If that poverty level person saves their money and doesn't spend much, they would come out ahead - subsidized. If they spend all the money they make, that $200 goes back to the government in sales taxes. But everyone gets that same amount - rich or poor - it is not going to some and not others. That universality makes it fairer than the progressive feature we have in the current system. It makes it possible to pass a bill that would otherwise be stopped by those who would see the elderly on fixed incomes and the poor being hurt. I would never sanction a scheme like this prebate as part of an Objectivist government. As an Objectivist I'm working towards a minarchist government that collects only voluntary revenues (like the insurance premium on contracts, or fire insurance you pay to the fire department, etc.)
But, it is silly to imagine that we can jump from here to there in one long leap. Apart from a bloody revolution, which we don't have the support for, we have to move in stages. I advocate and vote for each step that is in the right direction (if it is better than other steps that are available).
Yes, the FairTax comes with the "promised" repeal of the 16th amendment which requires much more to get passed - but that is the nature of any constitutional amendment. However, the elimination of the income tax code itself and the end of the IRS is actually part of the FairTax bill and passes with the same majority, at the same time, as does the FairTax itself. Repealing the 16th amendment is to ensure that the IRS or something like it doesn't come back in the future.
The complaint that it will be converted into a VAT tax to make it less visible is valid, but it is also meaningless, since right now, we are in the middle of a giant tax muddle made up a great many different taxes - all spread around between businesses and individuals. And people are already talking about a VAT to add onto the Income tax and all the other taxes. It would be much better to have a large, but honest tax, right in front of us instead of the multitude of hidden taxes that are not understandable, not visible, not logical, driven by special interests, tweaked by congress annually, and a Killer burden on American business in a global economy.
The reality is that the IRS and the income tax, with capital gains tax, payroll taxes, loop-holes, alternative minimumns, death taxes and all of the insane, nonsensical regulations that nobody understands is making out country unable to compete on the global market. It discrimates against saving, investing and producing and it causes massive dislocations and inefficiencies in the marketplace that aren't even measurable. It is such a mess that it isn't even possible to count how many ways some thing or someone has been taxed over the course of the year. An income tax on businesses is like a VAT tax - when you buy the product, you pay the taxes of the entire supply chain as part of your purchase price - except that it is hidden.

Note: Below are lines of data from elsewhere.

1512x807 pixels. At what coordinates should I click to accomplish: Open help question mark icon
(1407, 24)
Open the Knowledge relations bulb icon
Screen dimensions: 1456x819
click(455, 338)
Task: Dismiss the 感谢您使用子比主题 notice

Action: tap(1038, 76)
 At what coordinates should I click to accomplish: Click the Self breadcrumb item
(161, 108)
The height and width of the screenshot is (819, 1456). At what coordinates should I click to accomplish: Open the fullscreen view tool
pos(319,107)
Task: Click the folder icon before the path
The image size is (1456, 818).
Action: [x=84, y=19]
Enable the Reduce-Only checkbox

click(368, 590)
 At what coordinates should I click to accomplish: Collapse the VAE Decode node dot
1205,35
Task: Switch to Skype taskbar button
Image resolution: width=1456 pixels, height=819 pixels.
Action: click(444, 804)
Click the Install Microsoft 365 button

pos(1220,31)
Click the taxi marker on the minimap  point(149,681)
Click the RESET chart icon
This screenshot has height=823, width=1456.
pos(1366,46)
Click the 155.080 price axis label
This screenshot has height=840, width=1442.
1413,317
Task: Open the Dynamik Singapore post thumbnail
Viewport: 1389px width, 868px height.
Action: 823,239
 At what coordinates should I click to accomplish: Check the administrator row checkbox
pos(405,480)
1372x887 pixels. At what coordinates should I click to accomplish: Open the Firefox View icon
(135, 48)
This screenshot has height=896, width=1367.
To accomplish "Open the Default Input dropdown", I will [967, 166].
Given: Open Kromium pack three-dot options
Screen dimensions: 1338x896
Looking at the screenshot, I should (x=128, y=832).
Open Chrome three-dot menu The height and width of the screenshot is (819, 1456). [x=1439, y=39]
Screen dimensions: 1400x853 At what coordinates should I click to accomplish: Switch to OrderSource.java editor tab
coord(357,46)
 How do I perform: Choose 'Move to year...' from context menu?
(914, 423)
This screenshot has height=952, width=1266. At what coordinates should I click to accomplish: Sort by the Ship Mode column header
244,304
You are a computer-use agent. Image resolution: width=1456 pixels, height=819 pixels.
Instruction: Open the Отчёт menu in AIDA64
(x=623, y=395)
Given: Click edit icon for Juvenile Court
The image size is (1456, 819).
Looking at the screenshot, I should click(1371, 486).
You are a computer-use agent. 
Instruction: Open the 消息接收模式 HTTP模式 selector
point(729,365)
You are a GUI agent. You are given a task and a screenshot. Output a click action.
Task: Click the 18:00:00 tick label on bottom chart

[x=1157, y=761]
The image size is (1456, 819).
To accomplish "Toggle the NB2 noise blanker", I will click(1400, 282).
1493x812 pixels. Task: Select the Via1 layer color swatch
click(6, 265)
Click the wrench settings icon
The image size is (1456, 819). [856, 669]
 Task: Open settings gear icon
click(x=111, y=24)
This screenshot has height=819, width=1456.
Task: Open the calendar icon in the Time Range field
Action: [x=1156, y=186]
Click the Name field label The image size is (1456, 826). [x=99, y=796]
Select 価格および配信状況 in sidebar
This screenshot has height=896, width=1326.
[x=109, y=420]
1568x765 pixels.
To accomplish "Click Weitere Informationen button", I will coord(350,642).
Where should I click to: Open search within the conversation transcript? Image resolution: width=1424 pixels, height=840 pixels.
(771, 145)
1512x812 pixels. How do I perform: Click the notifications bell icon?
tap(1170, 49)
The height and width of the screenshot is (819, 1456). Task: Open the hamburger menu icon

We will never be able to move forward towards real fiscal health without doing away with the entire concept of a tax on income, on producing, on investing, or on business.
The FairTax makes the burden of government felt - painfully - each and every purchase that is made. That in itself, it is the best possible way to reduce federal spending by creating the direct link between national spending and what it costs to buy things. Every single budget proposed could be explained to every citizen as "This budget will increase/decrease your purchases by this many cents on every dollar you spend."
Keep in mind, that the actual cost of goods and services would go down by much more than 23% (realized efficiencies in the marketplace, no supply chain embedded business income or payroll taxes).
Rearranging tax collecting is the first step to reducing federal spending. You'll never make any lasting headway as long as the Income Tax Code is still on the books along with it's gaggle of fellow tax laws. The best step is to not elect anyone that doesn't support the FairTax, then lobby to shift services away from the Fed to the States on the principle of States Rights and local representation, and let the states compete with each other on who will violate economic reason the most or the least. Both those moves are the strong tactical moves to end up with a government that respects individual rights. Moving in stages, going on strike, or picking up a gun - those are the choices.
Neither this nor any other proposal I'm hearing will address government spending. Unless you are a supporter of the Libertarian party and expect them to win and make everything better all at once. To reduce government spending what is needed is a balanced budget amendment - that stops borrowing and eliminates the need to print money. The other thing that is needed is to get rid of the Fed and the Central Banking system - take credit and the control of the interest rate away from the government. The FairTax, a Balanced Budget Amendment, and an end to the government run banking and credit manipulation - do those and all of the rest of the ideals shared by Objectivists will become much, much easier.